Po Boy Views
Gulf Oil Spill
And Not A Drop To Drink
Okay, here we are on day fifty four, day fifty four and the earth is still hemorrhaging vital fluid of a poisonous nature into waters that supported life… once. I find myself in a Costnerish moment, but I believe not even Kevin in all his psycho-environmental weirdness could have imagined this ass kicking. An epic adventure of a monumental catastrophe without a hero, plot or frontal nudity scene. This one is rated WFN (We’re Fucked Now) and is not suitable for impressionable minds. Watch nonstop, via video-cam, the world turning to pitch and washing up on a shore near you.
Fifty-four days in and it’s like a Grateful Dead set, we’re caught in a ‘no way forward and no way back’ conundrum. Fifty-four days in and there is no relief in sight; the oil is spewing, gushing and vomiting from a depth of over four miles below the surface of the Gulf of Mexico and not all the kings horses nor all the kings men can slow or stop the calamity.
Does it seem like I am using many words of the doom and gloom nature? You bet your sweet ass I am. In a few short days our oysters will be a thing of the past; the great Louisiana oyster, a hybrid of indigenous stock and Croatian implants cross-cultured and bred over a century to produce the gustatory sweet soul sensation that we here were so proud of. The banning of our bivalves across the country met with sneers here, whoever these people were that shunned our supplies just because of potential health hazards could just go without, period. The call to process the oyster by some kind of sterilization almost caused riots; how dare someone tamper with perfection. We do not eat our oysters for any other reason than they taste wonderful and they are ours. If you have health issues, we say, don’t eat ‘em. Simple.
But, there goes the oysters, there go local shrimp, there go any wild caught seafood; the abomination that pollutes the Gulf, insidiously is creeping up the coast, into Mobile Bay, up onto Florida’s beaches and rounding the bend and heading into the Atlantic coast, how’s that for tragedy? This one is not getting swept under the rug, my friend, and we’ve got the seabird, turtle and dolphin carcasses to prove it.
What is being done? Not much; we’re promised, for sure, that the completion of the drilling of the relief well will solve everything IN AUGUST!!!!
Word around here is that if they pour enough concrete into the sucker it will stop, but then the valve that has become a piece of evidence will be sealed and no-one will ever know what happened. Another thought around here is that if they did stop the flow it would cut off the access to a lot of income; most of us don’t give a shit, we want the disastrous leak sealed. And the prevailing opinion is that it has taken too long and gone on too far and we are really screwed this time.
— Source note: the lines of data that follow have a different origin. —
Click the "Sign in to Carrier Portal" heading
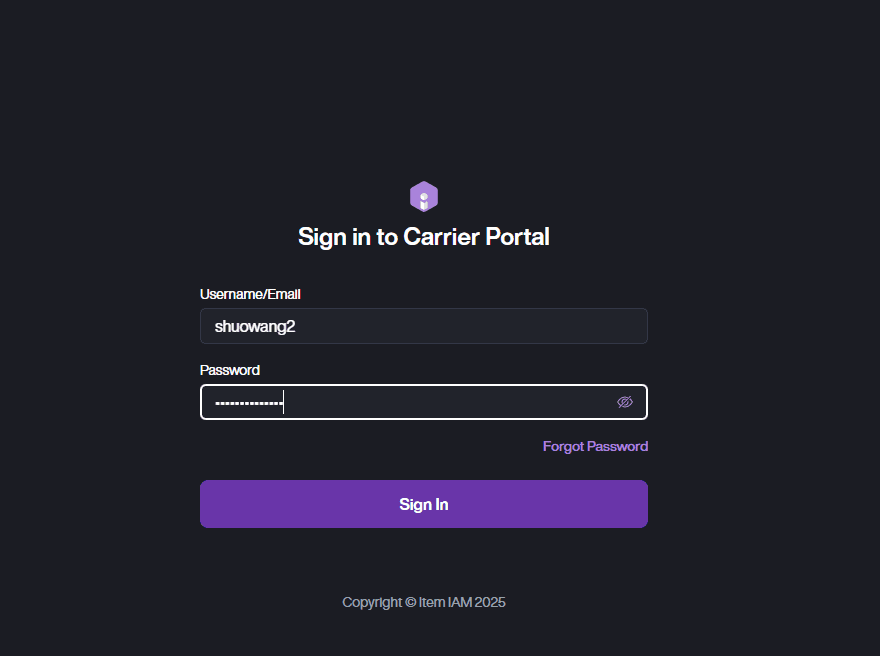This screenshot has width=880, height=656. click(x=424, y=237)
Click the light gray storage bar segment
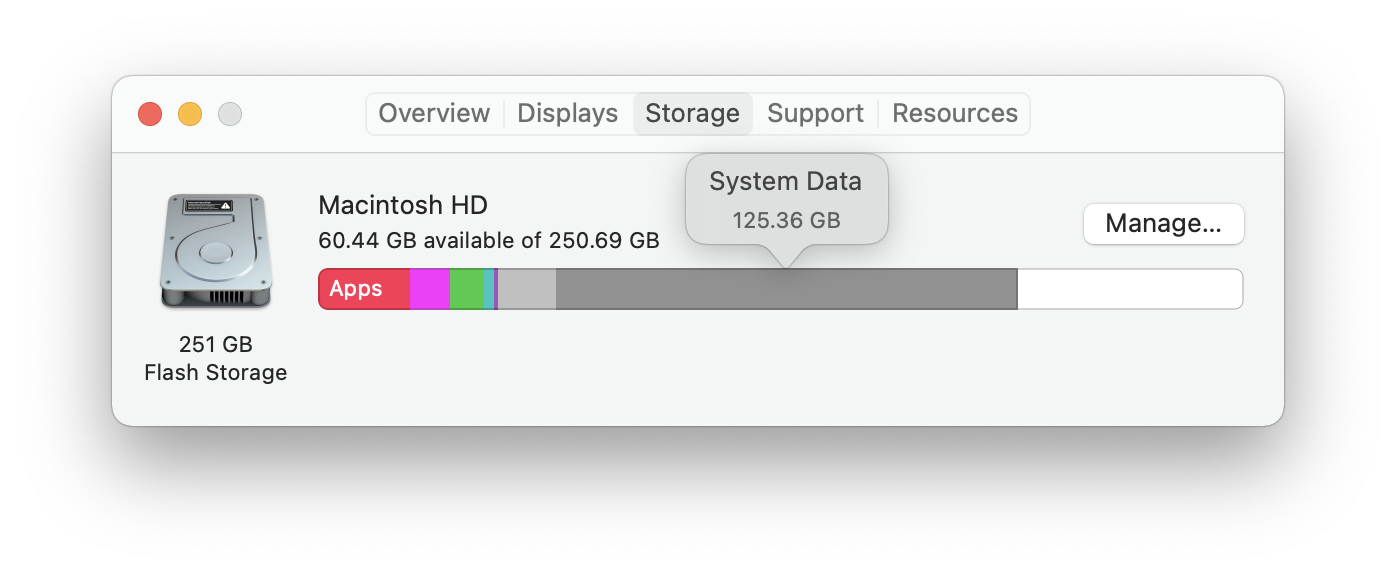 (x=527, y=289)
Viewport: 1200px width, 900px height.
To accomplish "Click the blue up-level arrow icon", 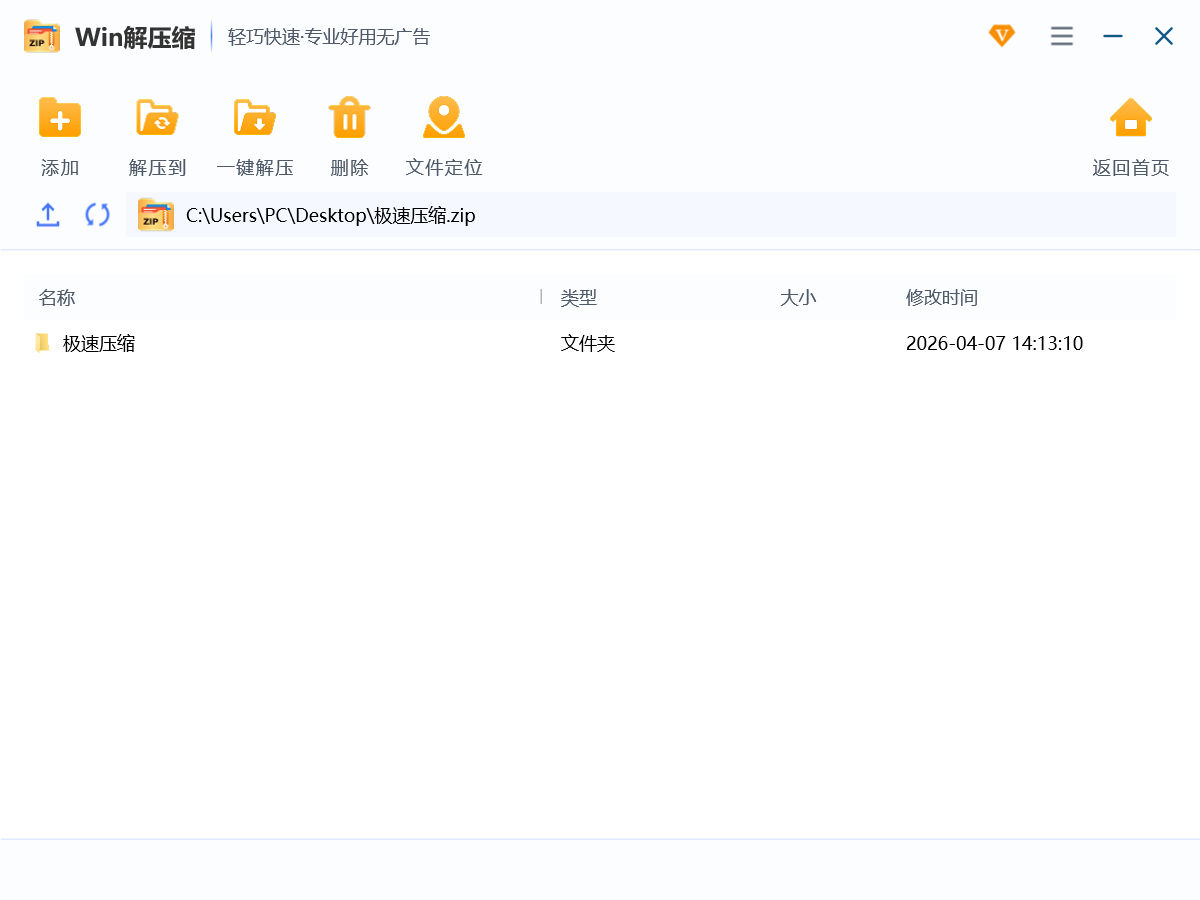I will point(48,215).
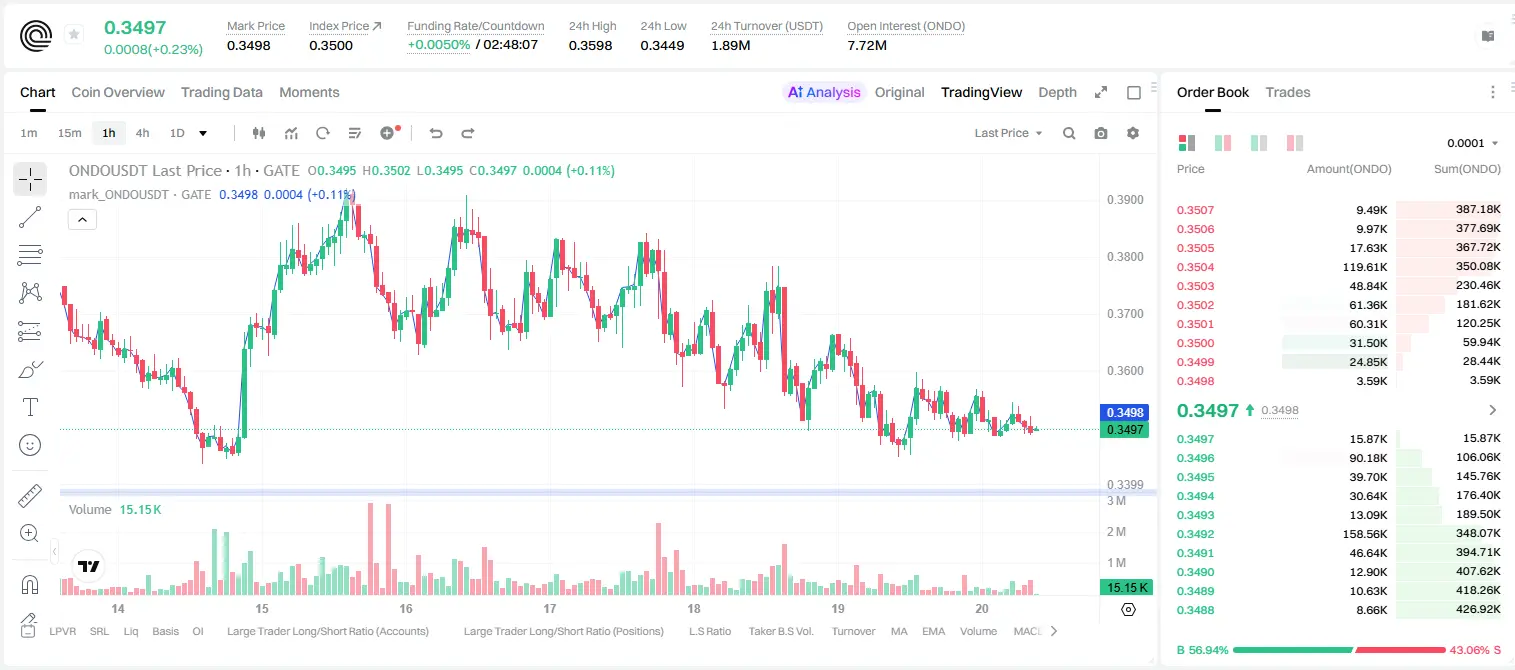This screenshot has width=1515, height=670.
Task: Add ONDO to favorites with star
Action: 74,35
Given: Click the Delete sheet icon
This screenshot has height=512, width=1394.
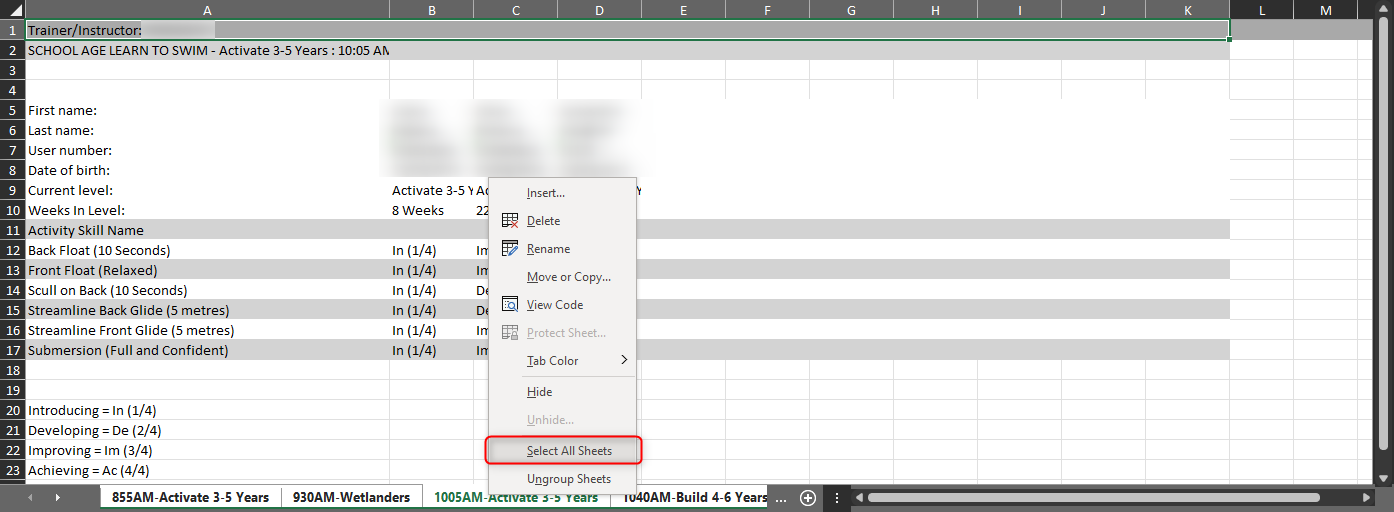Looking at the screenshot, I should (x=509, y=221).
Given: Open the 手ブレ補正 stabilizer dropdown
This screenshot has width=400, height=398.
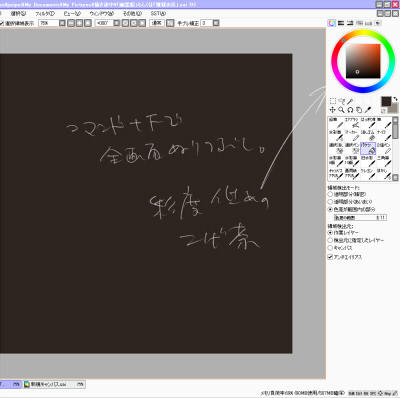Looking at the screenshot, I should (216, 23).
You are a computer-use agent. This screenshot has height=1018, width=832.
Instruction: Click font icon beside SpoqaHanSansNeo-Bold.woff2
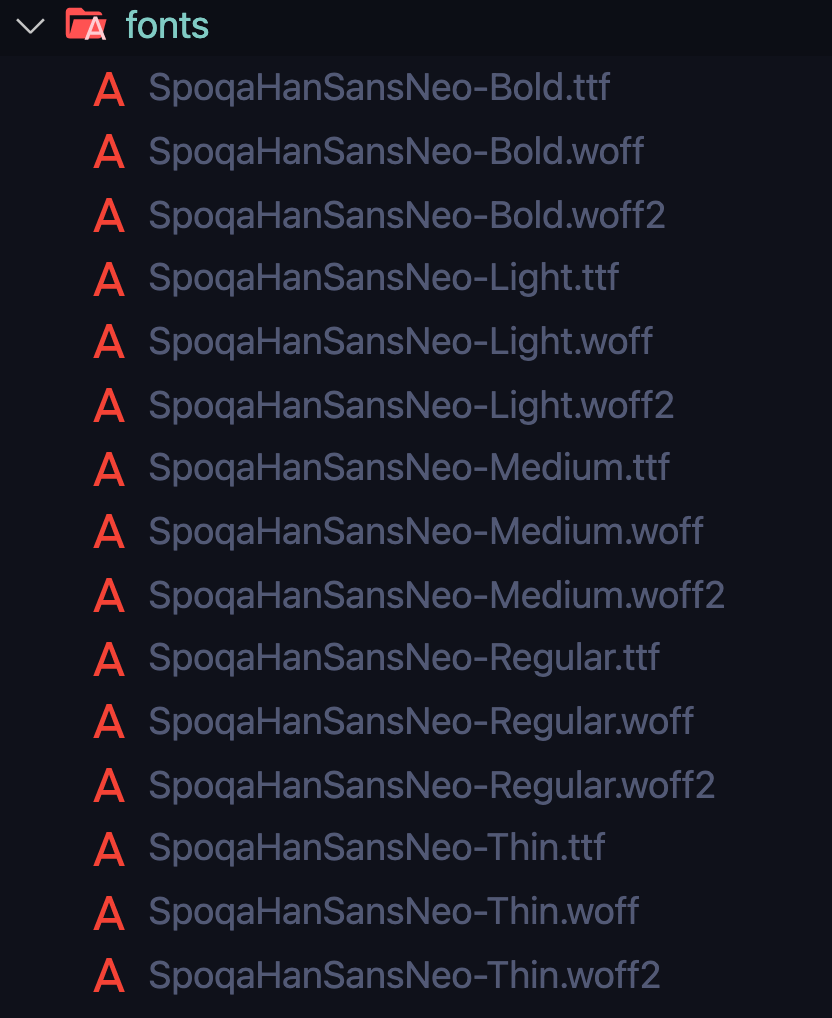(109, 216)
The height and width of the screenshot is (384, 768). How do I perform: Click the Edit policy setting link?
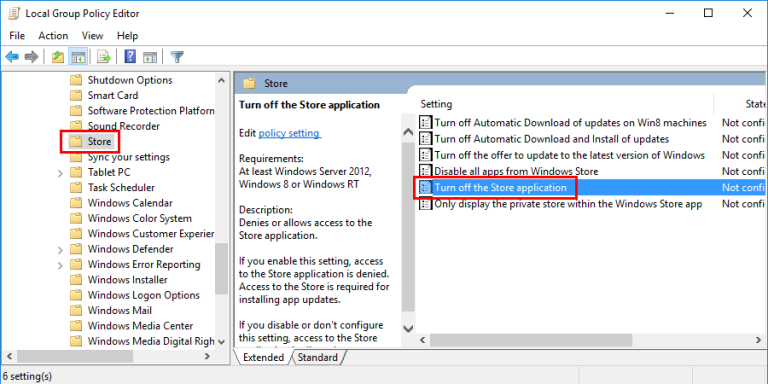tap(290, 133)
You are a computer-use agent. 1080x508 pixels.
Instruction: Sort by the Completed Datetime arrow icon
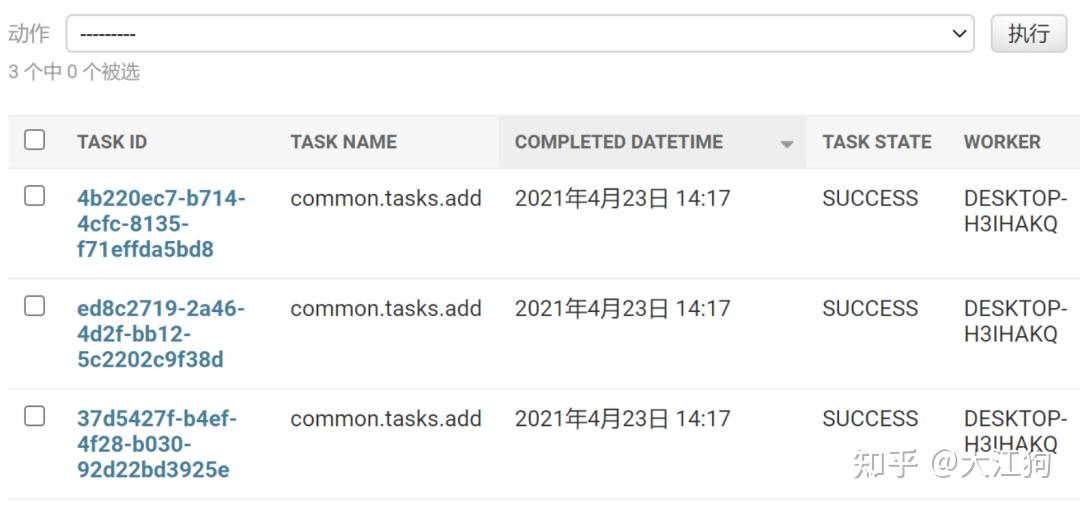pos(787,144)
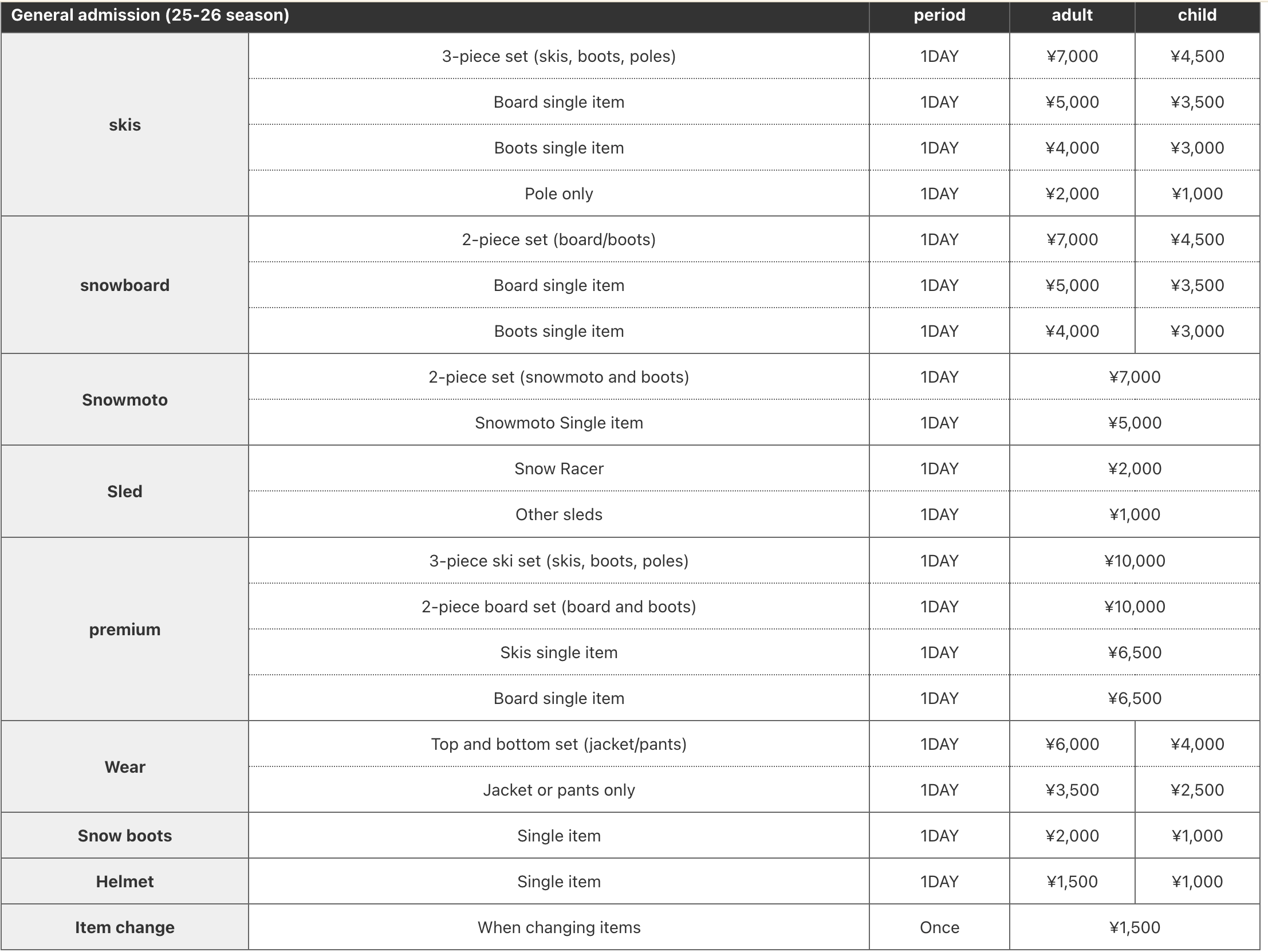Select the Helmet category cell
1268x952 pixels.
click(x=124, y=882)
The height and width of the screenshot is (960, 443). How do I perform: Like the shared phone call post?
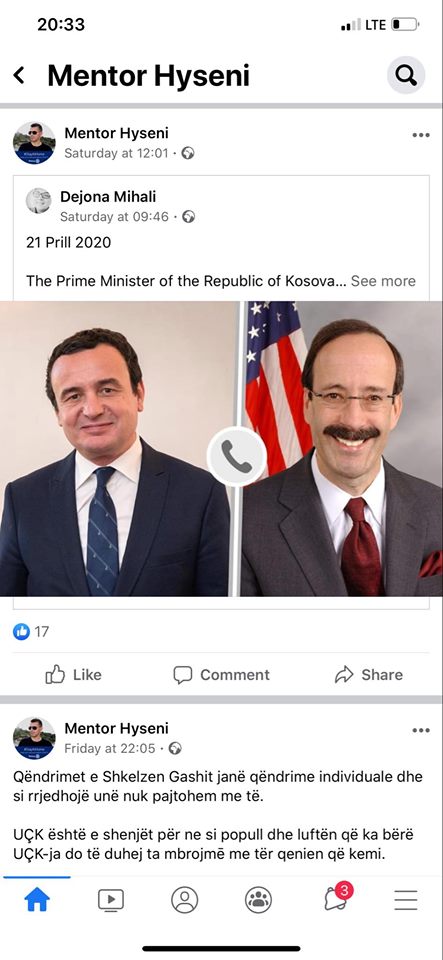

“Well, what about hurricane season?” you may ask. And well you may ask; this season is supposed to be a rip-roarer and there is no way to prepare for that except to keep your perishables at low inventory and your vehicle tuned and gassed. “What if a storm picks up the oil slick and dumps it on you, is that a possibility?” Who knows, the gulf waters are now in the eighties, El Nino is coming in and it’s hot as hell here; the levees are not up to the pre-Katrina levels and WFN!
Now it’s day fifty-five and headlines of local newspaper articles include “Thousands of people, vessels already in Gulf to combat oil”
“Dredging to create sand berms in Gulf may start this weekend.”
“Rig owners waiting for next step.”
“6- month moratorium called too short.”
“Vessel carrying oil from the leak arrives in Mobile today.”
“Grand Isle mayor plans to deploy barges in two passes.”
“Petition seeking shorter drilling moratorium gathers steam in Louisiana.”
“Some say hurricane would flatten berms.”
“Animals go into labeled containers, frozen.”
Yeah, about those animals. We now have an ‘Animal Collection Report’ in the paper.
Birds: collected 1,183 alive 504---dead 679
Sea Turtles: collected 351 alive 55---dead 296
Mammals includes dolphins: collected 39 alive 2
Other quotes in today’s paper are:
“IT’S LIKE A CLOUD OF WORRY” which means that we’re in a world of hurt down here. “Seafood supplies are dwindling”, “The Coast Guard tells BP: too little, too slow” and “Cleanup crews appear to be one step behind the spill.”
Meanwhile our President is making up to the Prime Minister of England while our mayor is spatting with his counterpart in London. Oh boy, I know you’re saying, why is God so mad at them poor crackers and coloreds in Louisiana? Well, to tell you the truth we really don’t know; it’s as if we are under siege by the sirens leading us to our demise. We are flummoxed by our fates as the cosmic whipping boys and who, just who do you complain to? It’s another case of the Department of Happy Endings being closed to those that are the most in need.
Oh, and by the way, we can smell oil in the air here when a good breeze blows in. There are people down here that are getting chest pains, shortness of breath and headaches. Oil? Airborne ‘dispersants’? Our imagination? For the record, I don’t feel so good myself. More later.